Im sorry your still feeling it's sting. It's certainly it's own kind of hell. Sending you good thoughts.
"And in the end, we were all just humans…Drunk on the idea that love, only love, could heal our brokenness." ~ F. Scott Fitzgerald
DreamingBlue
Posts: 224
Joined: Fri Dec 11, 2020 11:33 pm
United States of America

Re: Convinced it will never end

Post by DreamingBlue »

Thanks and like your sign off. Addiction to romance based on insecurity seems right.

And isn't it interesting that I was convinced my wife cured my limerence? She rendered it dormant for 16 years!!! During that time, a few glimmers, flirts, maybe even crushes, but nothing at all that grasped my sanity away from me. That didn't happen until 16 years of marriage and parenting together, then the old me, the old crushing, pining, longing me, returned. Isn't that odd?

Did it take you 10 years to end that limerent episode, or cure limerence in yourself completely, or both?

DB
L-F
Posts: 4500
Joined: Fri Sep 29, 2017 9:55 am
United States of America

Re: Convinced it will never end

Post by L-F »

Ten years from start to finish, but only about 5 years in limerent jail where I did think it was about her.
After coming here and learning it was about me (even though it felt like it was about LO), was when I started to look at what I brought to the table, so to speak.

I wouldn't say I'm 'cured' as such, although I can allow myself to reminisce from time to time and be okay. That's because I'm more rational about it and not swept up in the emotional aspect.

Limerence was waning around the 4-5 year mark and had I not found this place, it would have died a natural death to only rear its head someplace else at another point in time.
"And in the end, we were all just humans…Drunk on the idea that love, only love, could heal our brokenness." ~ F. Scott Fitzgerald
Zsababy
Posts: 543
Joined: Fri Jan 07, 2022 8:15 am
United States of America

Re: Convinced it will never end

Post by Zsababy »

DreamingBlue wrote: Sat May 14, 2022 9:22 pm All of my early familial attachments were pretty healthy, I thought, but perhaps I didn't trust my mother as a caretaker, or see her as a fully formed human, or respectable female.

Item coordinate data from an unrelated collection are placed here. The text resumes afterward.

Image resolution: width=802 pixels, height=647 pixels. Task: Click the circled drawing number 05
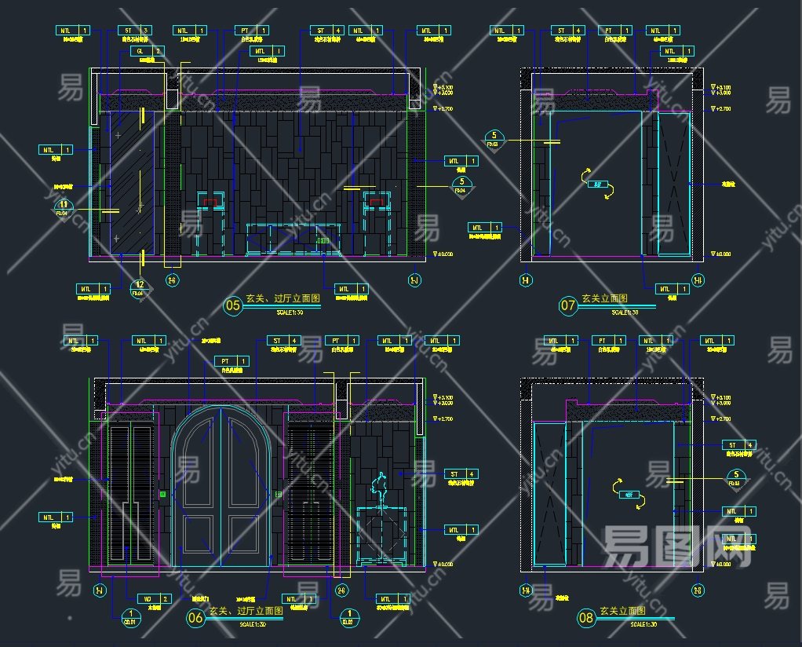tap(233, 305)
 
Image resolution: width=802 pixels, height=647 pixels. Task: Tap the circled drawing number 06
tap(195, 617)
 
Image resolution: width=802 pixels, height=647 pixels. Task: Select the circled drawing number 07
tap(568, 305)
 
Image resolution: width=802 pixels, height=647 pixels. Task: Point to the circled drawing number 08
tap(586, 617)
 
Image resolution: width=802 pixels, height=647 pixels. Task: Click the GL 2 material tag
tap(147, 51)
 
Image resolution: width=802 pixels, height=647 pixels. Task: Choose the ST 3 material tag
tap(134, 31)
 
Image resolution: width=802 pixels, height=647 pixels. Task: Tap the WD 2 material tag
tap(155, 598)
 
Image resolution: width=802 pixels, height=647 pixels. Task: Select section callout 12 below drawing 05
tap(140, 287)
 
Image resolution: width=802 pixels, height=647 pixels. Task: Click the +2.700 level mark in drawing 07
tap(720, 109)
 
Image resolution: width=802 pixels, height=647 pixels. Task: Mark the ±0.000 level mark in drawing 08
tap(720, 564)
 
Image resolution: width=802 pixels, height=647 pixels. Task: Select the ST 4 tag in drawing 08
tap(738, 444)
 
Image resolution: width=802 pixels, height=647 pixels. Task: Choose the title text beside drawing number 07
tap(604, 299)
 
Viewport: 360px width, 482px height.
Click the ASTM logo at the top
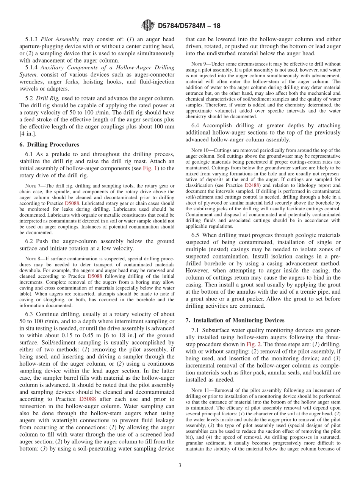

There's that. Almost all of my early romantic experiences tended to involve pining, longing, crushing. Putting girls on pedestals. Seeing them through a romantic haze of mystery.
This is going back aways but this comment jumps out at me as a huge contradiction & very revealing. You say your attachments were pretty healthy but then you didn't trust your mother as a caretaker, you didn't see her as a fully formed human or even respectable. No offense, but I would not call that healthy at all. Rethink what you are saying and see how it's the polar opposite of how you idealize women. Not to play Freud but I see a very clear case of compensation here. You sound like you had a very low opinion of your mother & couldn't rely on her to meet your needs, so you continually long for a woman you can look up to (if not worship) who will be so perfect that she will fulfill all your needs and desires.
Just my impression
L-F
Posts: 4500
Joined: Fri Sep 29, 2017 9:55 am
United States of America

Re: Convinced it will never end

Post by L-F »

Look at what influences your behaviour but never blame it, because ultimately it's your behaviour. Took me years to unpack everything that had shaped me, given we learn from others and our environment. I'm not sure how others processed their past, but I experienced rage, so be prepared to experience a gamut of emotions.
"And in the end, we were all just humans…Drunk on the idea that love, only love, could heal our brokenness." ~ F. Scott Fitzgerald
Zsababy
Posts: 543
Joined: Fri Jan 07, 2022 8:15 am
United States of America

Re: Convinced it will never end

Post by Zsababy »

I think you can look at how your past influences your behavior in a neutral way, separate from your anger or grief from it. Just as it can unlock the puzzle of why you do self-destructive or self-sabotaging things. It helps me immensely to realize that my habits are just habits that can be changed & that there are other ways to behave.